- _Objective_: Recast every line of the listing from the one containing "Task: Click the TenantId value text" down to the end, both included, as a JSON list of strings with one string per line. Skip blank lines and leave the pictures out.

- _Supplied material_:
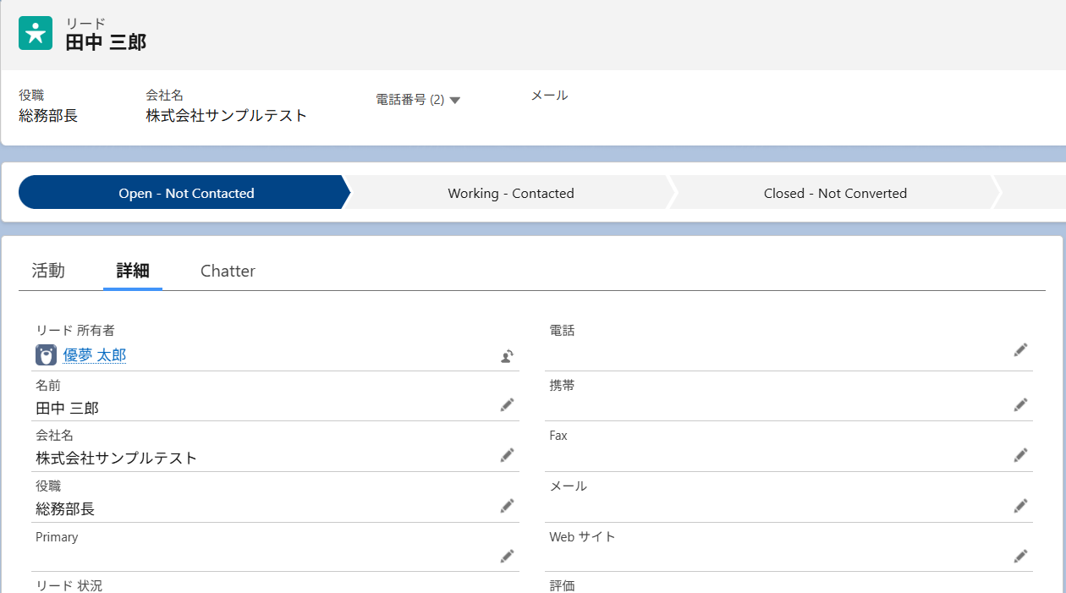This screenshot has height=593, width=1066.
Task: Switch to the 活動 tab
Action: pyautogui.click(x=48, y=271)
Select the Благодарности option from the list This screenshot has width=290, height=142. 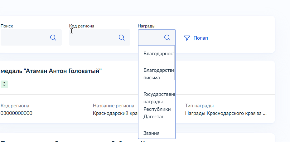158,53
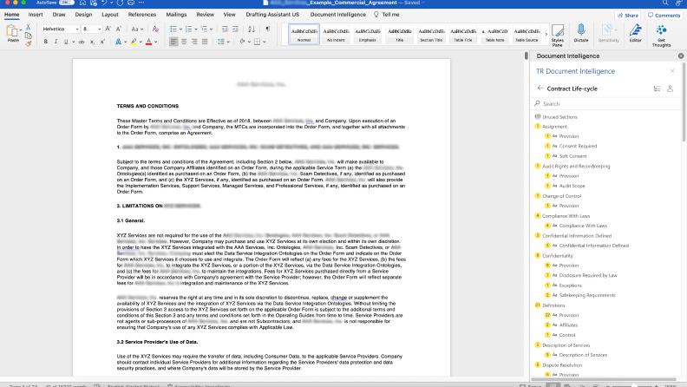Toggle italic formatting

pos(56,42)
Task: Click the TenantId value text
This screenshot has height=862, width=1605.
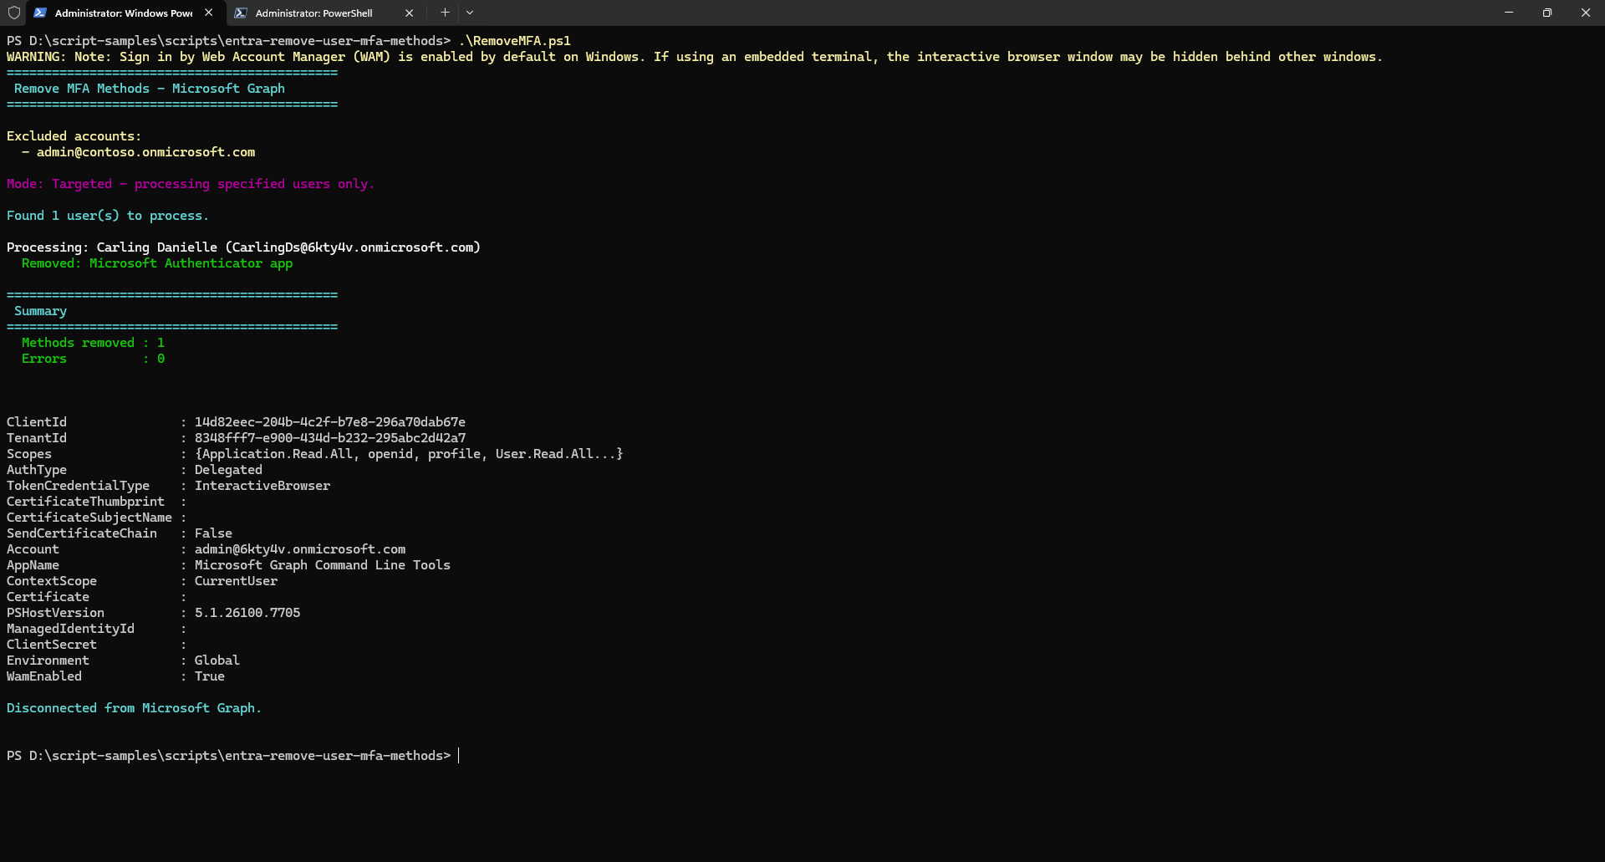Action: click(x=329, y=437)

- _Task result_:
[
  "Task: Click the TenantId value text",
  "This screenshot has height=862, width=1605.",
  "Action: click(x=329, y=437)"
]